- INFORMATION GIVEN
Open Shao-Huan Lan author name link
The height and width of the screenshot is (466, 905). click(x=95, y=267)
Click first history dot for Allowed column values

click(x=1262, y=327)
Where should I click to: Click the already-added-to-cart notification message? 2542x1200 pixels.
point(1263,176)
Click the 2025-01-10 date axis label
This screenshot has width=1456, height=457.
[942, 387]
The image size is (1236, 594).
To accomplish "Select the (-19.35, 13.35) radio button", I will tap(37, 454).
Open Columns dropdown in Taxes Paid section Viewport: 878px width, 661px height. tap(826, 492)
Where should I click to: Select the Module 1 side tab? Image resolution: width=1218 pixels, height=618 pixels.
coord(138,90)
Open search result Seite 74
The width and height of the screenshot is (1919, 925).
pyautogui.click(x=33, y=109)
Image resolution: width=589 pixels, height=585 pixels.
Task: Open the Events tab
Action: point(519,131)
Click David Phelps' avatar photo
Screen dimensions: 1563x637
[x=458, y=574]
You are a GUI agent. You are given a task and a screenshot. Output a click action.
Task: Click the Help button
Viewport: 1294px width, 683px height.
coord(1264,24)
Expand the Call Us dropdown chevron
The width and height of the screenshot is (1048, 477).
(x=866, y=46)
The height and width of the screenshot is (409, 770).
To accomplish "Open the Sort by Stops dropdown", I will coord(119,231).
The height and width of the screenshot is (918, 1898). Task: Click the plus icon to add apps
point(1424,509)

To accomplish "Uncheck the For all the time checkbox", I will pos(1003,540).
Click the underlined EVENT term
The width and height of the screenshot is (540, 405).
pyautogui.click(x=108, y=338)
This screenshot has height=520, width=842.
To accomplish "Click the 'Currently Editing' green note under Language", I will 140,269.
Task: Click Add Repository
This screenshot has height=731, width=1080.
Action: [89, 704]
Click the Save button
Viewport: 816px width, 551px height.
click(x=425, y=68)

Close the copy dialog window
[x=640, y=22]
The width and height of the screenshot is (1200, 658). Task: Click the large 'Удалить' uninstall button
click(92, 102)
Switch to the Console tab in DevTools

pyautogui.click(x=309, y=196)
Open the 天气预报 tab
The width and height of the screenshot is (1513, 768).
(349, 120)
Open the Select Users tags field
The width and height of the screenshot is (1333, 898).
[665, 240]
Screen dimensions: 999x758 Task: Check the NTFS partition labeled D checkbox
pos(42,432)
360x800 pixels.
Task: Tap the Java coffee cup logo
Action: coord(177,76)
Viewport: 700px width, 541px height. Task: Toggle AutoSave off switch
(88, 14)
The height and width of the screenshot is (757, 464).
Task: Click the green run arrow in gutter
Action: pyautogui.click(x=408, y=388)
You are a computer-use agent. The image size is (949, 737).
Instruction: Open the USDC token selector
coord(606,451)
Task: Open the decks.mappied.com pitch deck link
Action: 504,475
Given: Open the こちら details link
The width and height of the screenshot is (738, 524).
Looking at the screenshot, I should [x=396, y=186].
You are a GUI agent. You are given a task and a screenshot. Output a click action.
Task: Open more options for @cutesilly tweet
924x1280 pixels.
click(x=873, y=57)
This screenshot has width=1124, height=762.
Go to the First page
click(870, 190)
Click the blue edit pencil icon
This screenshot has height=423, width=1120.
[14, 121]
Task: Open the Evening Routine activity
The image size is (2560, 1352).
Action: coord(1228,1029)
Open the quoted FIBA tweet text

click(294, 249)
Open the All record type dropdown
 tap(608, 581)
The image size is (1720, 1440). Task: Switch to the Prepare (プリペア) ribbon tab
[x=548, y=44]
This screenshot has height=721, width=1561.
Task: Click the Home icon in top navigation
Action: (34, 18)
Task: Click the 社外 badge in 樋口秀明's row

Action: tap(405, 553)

- WORK ITEM
Return every line of the material word for word.

- EXERCISE ANSWER
Open Shao-Huan Lan author name link
The height and width of the screenshot is (466, 905). click(x=95, y=267)
Click first history dot for Allowed column values

click(x=1262, y=327)
Where should I click to: Click the already-added-to-cart notification message? 2542x1200 pixels.
point(1263,176)
Click the 2025-01-10 date axis label
This screenshot has width=1456, height=457.
[942, 387]
The image size is (1236, 594).
To accomplish "Select the (-19.35, 13.35) radio button", I will tap(37, 454).
Open Columns dropdown in Taxes Paid section Viewport: 878px width, 661px height. tap(826, 492)
Where should I click to: Select the Module 1 side tab? Image resolution: width=1218 pixels, height=618 pixels.
coord(138,90)
Open search result Seite 74
The width and height of the screenshot is (1919, 925).
pyautogui.click(x=33, y=109)
Image resolution: width=589 pixels, height=585 pixels.
Task: Open the Events tab
Action: point(519,131)
Click David Phelps' avatar photo
Screen dimensions: 1563x637
[x=458, y=574]
You are a GUI agent. You are given a task and a screenshot. Output a click action.
Task: Click the Help button
Viewport: 1294px width, 683px height.
coord(1264,24)
Expand the Call Us dropdown chevron
The width and height of the screenshot is (1048, 477).
(x=866, y=46)
The height and width of the screenshot is (409, 770).
To accomplish "Open the Sort by Stops dropdown", I will coord(119,231).
The height and width of the screenshot is (918, 1898). Task: Click the plus icon to add apps
point(1424,509)

To accomplish "Uncheck the For all the time checkbox", I will pos(1003,540).
Click the underlined EVENT term
The width and height of the screenshot is (540, 405).
pyautogui.click(x=108, y=338)
This screenshot has height=520, width=842.
To accomplish "Click the 'Currently Editing' green note under Language", I will 140,269.
Task: Click Add Repository
This screenshot has height=731, width=1080.
Action: [89, 704]
Click the Save button
Viewport: 816px width, 551px height.
click(x=425, y=68)

Close the copy dialog window
[x=640, y=22]
The width and height of the screenshot is (1200, 658). Task: Click the large 'Удалить' uninstall button
click(92, 102)
Switch to the Console tab in DevTools

pyautogui.click(x=309, y=196)
Open the 天气预报 tab
The width and height of the screenshot is (1513, 768).
(349, 120)
Open the Select Users tags field
The width and height of the screenshot is (1333, 898).
[665, 240]
Screen dimensions: 999x758 Task: Check the NTFS partition labeled D checkbox
pos(42,432)
360x800 pixels.
Task: Tap the Java coffee cup logo
Action: coord(177,76)
Viewport: 700px width, 541px height. Task: Toggle AutoSave off switch
(88, 14)
The height and width of the screenshot is (757, 464).
Task: Click the green run arrow in gutter
Action: pyautogui.click(x=408, y=388)
You are a computer-use agent. The image size is (949, 737).
Instruction: Open the USDC token selector
coord(606,451)
Task: Open the decks.mappied.com pitch deck link
Action: 504,475
Given: Open the こちら details link
The width and height of the screenshot is (738, 524).
Looking at the screenshot, I should [x=396, y=186].
You are a GUI agent. You are given a task and a screenshot. Output a click action.
Task: Open more options for @cutesilly tweet
924x1280 pixels.
click(x=873, y=57)
This screenshot has width=1124, height=762.
Go to the First page
click(870, 190)
Click the blue edit pencil icon
This screenshot has height=423, width=1120.
[14, 121]
Task: Open the Evening Routine activity
The image size is (2560, 1352).
Action: coord(1228,1029)
Open the quoted FIBA tweet text

click(294, 249)
Open the All record type dropdown
 tap(608, 581)
The image size is (1720, 1440). Task: Switch to the Prepare (プリペア) ribbon tab
[x=548, y=44]
This screenshot has height=721, width=1561.
Task: Click the Home icon in top navigation
Action: (34, 18)
Task: Click the 社外 badge in 樋口秀明's row

Action: tap(405, 553)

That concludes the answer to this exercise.